Instruction> Copy out the rows below exactly, starting at the line containing "Where should I click to: Open" and ending at the line containing "The image size is (442, 360). [34, 154]", with both of those lines included.

[START]

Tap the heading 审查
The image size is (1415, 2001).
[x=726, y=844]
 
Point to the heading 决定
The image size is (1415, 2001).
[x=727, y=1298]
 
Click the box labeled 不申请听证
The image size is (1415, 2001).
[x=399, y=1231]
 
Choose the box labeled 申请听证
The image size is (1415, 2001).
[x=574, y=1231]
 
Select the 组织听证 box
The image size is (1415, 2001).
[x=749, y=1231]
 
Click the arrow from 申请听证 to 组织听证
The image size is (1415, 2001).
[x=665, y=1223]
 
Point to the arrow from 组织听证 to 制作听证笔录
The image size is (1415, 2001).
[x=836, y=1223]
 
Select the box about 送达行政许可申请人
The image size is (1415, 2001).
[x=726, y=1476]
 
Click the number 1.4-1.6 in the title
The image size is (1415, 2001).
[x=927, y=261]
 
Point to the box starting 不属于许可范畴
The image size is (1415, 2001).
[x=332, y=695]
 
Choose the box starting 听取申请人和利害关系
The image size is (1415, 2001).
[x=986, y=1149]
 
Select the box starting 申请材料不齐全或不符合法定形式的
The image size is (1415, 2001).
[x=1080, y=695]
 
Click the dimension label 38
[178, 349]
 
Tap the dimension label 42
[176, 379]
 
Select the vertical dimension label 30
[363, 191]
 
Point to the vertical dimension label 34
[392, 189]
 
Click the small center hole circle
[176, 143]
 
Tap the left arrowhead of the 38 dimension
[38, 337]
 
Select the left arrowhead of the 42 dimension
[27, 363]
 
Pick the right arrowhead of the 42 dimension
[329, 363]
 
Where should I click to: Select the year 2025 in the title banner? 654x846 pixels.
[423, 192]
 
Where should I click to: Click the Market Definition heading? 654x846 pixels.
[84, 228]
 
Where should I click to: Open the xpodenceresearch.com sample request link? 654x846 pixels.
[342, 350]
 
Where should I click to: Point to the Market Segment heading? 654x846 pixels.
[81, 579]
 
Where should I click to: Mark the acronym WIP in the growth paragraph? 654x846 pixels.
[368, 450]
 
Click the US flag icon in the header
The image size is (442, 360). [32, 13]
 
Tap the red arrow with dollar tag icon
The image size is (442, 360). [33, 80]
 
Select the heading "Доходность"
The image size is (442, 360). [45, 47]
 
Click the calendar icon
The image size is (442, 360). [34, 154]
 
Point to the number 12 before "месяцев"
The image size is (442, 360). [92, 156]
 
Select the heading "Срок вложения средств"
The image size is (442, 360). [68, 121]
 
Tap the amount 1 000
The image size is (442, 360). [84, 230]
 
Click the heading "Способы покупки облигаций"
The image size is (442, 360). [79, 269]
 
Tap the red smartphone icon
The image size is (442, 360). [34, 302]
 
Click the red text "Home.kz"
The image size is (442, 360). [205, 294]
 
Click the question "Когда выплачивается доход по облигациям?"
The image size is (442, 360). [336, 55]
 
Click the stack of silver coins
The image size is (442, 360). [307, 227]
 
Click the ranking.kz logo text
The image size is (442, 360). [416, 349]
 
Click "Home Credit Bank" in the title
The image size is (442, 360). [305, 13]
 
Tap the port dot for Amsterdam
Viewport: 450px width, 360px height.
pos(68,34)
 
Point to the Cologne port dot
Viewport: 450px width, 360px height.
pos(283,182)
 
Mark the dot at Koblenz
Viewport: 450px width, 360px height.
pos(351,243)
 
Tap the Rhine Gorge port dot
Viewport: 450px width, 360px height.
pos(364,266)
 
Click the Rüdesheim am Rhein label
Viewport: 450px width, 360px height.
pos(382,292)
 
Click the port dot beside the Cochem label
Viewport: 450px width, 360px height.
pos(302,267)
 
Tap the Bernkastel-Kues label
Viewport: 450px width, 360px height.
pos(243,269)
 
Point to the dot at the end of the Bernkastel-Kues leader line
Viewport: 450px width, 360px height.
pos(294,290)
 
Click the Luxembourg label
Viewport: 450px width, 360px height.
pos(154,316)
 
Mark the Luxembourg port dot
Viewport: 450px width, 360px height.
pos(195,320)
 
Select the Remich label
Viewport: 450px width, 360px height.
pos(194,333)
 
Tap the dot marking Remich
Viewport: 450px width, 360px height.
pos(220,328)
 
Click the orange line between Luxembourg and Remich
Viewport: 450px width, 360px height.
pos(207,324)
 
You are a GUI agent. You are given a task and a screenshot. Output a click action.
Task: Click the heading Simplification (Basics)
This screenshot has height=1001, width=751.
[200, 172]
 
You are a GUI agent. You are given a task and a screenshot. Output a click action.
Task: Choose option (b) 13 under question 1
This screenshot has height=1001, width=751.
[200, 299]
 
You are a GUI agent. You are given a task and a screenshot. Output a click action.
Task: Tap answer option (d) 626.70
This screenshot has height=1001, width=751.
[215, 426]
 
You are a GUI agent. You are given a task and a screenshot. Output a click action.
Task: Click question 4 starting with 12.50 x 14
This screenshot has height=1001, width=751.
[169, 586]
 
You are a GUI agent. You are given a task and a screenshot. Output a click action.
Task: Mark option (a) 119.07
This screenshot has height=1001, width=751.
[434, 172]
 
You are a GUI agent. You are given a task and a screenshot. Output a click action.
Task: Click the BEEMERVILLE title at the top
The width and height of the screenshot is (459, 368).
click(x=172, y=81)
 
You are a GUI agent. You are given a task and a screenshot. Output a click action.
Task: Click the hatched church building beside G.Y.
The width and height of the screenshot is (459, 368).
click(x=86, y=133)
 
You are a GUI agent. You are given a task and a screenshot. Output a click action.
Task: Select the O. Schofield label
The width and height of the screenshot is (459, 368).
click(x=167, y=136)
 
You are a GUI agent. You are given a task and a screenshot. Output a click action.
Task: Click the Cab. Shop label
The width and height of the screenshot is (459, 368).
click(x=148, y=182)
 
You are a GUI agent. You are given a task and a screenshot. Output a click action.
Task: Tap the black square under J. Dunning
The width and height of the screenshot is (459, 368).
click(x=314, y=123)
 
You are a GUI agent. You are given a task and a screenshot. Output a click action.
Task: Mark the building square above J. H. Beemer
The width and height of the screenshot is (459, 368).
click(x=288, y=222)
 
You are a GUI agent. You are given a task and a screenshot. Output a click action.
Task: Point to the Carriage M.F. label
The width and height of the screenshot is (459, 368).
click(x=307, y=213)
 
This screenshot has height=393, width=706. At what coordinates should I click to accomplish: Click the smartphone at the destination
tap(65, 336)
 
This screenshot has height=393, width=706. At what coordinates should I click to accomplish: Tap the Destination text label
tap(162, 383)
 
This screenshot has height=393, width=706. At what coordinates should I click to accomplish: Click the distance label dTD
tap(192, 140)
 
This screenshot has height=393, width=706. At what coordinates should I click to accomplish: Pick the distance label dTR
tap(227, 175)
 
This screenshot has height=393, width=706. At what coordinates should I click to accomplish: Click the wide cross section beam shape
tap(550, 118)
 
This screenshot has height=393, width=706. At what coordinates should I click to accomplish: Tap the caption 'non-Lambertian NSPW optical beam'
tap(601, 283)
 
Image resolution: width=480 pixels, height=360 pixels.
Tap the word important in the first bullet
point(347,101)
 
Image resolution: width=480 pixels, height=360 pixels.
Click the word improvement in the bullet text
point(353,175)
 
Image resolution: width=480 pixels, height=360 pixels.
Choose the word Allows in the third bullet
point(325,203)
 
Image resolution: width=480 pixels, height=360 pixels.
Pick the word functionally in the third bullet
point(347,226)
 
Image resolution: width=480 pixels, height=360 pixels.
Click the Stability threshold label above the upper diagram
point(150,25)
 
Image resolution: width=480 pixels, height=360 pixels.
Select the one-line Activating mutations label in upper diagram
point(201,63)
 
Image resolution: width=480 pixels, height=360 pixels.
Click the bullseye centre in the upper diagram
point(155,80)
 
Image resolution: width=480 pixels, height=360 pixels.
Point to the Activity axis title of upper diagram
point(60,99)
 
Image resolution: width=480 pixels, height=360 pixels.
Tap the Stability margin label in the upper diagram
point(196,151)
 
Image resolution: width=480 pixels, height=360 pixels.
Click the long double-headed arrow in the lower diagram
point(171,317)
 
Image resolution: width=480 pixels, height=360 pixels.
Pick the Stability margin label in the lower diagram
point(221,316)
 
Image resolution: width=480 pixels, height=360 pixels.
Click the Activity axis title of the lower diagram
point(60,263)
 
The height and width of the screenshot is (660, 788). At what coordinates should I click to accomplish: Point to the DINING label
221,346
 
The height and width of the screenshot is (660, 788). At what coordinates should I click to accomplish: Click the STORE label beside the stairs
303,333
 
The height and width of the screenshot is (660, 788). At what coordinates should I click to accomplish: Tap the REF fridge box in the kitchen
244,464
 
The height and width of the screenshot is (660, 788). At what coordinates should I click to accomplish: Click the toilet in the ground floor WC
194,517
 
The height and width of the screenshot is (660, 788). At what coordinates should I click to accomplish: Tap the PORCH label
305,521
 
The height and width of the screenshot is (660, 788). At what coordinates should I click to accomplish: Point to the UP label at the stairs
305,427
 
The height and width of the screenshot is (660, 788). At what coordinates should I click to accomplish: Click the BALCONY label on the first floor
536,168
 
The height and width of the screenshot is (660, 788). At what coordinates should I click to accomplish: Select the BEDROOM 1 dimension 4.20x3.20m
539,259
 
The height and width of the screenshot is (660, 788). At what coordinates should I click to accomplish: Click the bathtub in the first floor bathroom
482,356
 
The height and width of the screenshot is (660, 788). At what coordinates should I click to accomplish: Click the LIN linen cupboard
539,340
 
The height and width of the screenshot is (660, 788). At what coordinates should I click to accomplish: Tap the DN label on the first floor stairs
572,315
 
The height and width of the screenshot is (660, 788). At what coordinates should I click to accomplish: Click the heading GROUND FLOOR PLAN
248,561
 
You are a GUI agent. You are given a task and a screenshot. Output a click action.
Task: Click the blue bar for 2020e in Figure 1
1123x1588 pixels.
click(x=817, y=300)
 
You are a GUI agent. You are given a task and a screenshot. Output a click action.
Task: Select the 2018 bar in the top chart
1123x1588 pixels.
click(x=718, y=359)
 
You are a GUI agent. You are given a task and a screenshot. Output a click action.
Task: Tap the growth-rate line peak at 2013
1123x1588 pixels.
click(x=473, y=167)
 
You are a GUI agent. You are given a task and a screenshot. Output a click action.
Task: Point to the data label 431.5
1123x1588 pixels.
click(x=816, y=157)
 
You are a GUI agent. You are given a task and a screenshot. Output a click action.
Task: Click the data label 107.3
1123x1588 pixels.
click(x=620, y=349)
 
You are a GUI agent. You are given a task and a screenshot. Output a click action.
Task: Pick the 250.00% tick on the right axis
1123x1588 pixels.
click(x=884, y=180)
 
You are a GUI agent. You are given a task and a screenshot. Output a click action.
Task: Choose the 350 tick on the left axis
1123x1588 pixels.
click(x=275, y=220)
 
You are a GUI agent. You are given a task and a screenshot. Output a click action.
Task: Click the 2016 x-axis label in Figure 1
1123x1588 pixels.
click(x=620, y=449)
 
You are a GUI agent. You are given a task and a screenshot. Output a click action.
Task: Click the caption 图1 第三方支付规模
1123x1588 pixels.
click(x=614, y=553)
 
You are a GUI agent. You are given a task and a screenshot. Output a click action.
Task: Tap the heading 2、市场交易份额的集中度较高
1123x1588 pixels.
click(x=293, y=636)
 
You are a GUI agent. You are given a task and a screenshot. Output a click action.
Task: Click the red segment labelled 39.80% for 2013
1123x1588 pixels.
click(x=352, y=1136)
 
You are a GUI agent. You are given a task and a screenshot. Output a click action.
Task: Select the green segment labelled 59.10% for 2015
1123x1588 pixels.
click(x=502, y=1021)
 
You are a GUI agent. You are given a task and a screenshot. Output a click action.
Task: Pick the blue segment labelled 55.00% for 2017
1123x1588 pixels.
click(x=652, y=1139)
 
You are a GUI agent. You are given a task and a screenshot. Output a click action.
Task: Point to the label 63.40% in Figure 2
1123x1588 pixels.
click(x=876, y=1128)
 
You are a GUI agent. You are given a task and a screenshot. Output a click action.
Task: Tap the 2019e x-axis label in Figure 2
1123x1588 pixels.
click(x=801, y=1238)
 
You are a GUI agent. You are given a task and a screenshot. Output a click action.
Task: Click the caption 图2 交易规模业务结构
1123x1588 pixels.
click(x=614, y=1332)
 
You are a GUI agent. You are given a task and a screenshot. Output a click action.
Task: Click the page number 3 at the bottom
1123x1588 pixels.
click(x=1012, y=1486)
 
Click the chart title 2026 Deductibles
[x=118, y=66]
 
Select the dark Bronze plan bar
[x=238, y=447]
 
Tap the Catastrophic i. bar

[END]

Complete response>
Where should I click to: Open the xpodenceresearch.com sample request link? 654x846 pixels.
[342, 350]
 
Where should I click to: Point to the Market Segment heading? 654x846 pixels.
[81, 579]
 
Where should I click to: Mark the acronym WIP in the growth paragraph? 654x846 pixels.
[368, 450]
 
Click the US flag icon in the header
The image size is (442, 360). [32, 13]
 
Tap the red arrow with dollar tag icon
The image size is (442, 360). [33, 80]
 
Select the heading "Доходность"
The image size is (442, 360). [45, 47]
 
Click the calendar icon
The image size is (442, 360). [34, 154]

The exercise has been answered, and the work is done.